Segment Open

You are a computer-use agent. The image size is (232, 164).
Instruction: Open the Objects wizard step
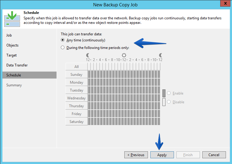point(12,45)
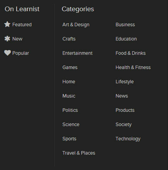Open the Featured section link
This screenshot has height=170, width=168.
pyautogui.click(x=22, y=25)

Segment Closed

*Prompt*
Every entry, word for word, should be given again; the pictures are not part of the copy.

*Answer area*
You are a computer-use agent. The image size is (232, 164).
Instruction: Open the Objects wizard step
point(12,45)
Open the Featured section link
This screenshot has height=170, width=168.
pyautogui.click(x=22, y=25)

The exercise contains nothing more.